Distinguished Service Order, G.V.R., silver-gilt and enamel, complete with top bar, obverse centre depressed; The Most Excellent Order of the British Empire, O.B.E. (Military) Officer’s 1st type breast badge, silver-gilt, hallmarks for London 1919; 1914-15 Star (Capt., R.A.M.C.); British War and Victory Medals, M.I.D. oak leaf (Lt. Col.); Defence and War Medals; Coronation 1937, these unnamed, very fine and better (8) £1200-1600

D.S.O. London Gazette 15 September 1915. ‘Capt., Royal Army Medical Corps (attached 2nd Battn. The Duke of Cornwall’s Light Infantry)’ ‘For conspicuous gallantry and devotion to duty in picking up and attending to the wounded under heavy fire in the actions near St. Jean and Wieltje, east of Ypres, between 23 and 27 April, 1915, when the casualties in the battalion to which he was attached were very heavy.’

M.I.D.
London Gazette 1 January 1916; 10 July 1919.
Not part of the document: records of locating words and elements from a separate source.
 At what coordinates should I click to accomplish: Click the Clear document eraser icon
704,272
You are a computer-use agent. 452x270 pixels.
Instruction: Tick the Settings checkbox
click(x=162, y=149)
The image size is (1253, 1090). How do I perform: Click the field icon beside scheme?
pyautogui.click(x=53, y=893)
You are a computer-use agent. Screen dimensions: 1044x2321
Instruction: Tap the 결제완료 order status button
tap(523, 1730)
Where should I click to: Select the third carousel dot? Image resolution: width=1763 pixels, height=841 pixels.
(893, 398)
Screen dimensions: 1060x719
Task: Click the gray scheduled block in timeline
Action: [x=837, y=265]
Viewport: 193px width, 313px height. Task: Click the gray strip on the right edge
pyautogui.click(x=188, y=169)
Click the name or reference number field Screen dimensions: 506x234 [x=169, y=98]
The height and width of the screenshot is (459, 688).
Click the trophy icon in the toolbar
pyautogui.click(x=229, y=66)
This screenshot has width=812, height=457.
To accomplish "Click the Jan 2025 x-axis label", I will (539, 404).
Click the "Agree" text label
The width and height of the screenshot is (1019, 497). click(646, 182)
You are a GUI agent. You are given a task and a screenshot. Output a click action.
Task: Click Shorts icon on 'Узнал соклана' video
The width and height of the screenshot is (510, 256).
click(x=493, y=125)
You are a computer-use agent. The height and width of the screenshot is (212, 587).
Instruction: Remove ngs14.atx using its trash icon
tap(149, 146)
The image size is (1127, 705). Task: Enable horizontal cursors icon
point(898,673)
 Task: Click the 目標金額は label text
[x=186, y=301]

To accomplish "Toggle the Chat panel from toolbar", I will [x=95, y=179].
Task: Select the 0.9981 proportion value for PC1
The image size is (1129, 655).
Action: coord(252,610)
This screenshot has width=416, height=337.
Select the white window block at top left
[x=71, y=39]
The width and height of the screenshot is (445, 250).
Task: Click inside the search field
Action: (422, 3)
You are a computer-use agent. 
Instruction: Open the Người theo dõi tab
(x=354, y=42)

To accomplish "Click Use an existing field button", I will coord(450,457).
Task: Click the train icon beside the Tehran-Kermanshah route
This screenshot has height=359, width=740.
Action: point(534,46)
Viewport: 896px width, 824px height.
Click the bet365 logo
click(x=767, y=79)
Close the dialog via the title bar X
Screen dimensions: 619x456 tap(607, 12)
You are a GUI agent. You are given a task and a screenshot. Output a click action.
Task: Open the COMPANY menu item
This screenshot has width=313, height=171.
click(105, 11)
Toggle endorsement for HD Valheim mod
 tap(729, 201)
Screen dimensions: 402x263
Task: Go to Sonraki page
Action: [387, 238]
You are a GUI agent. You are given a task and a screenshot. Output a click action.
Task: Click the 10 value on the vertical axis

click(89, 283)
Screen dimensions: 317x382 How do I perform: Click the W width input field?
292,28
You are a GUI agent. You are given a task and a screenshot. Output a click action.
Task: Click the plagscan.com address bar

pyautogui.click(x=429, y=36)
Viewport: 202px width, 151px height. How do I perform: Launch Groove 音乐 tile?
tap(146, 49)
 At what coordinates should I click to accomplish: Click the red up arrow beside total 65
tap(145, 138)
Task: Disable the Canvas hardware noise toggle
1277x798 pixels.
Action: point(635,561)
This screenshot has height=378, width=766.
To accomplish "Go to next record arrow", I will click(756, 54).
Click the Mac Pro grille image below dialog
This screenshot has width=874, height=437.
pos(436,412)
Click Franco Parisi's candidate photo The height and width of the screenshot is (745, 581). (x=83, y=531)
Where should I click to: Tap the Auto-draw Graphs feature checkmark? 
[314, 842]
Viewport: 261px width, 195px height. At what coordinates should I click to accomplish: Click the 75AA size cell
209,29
Hugh Glencairn Monteith was born on 11 May 1883, the son of the Rev. John Monteith, of Moniave-Glenluiart, Dumfriesshire. He was educated at Fettes College and Pembroke College, Cambridge for the medical profession and joined the R.A.M.C. as a Lieutenant in July 1910, being promoted to Captain in January 1914. For his wartime services he was twice mentioned in despatches and awarded the D.S.O. and O.B.E. He played rugby for Cambridge, the London Hospital and for Scotland.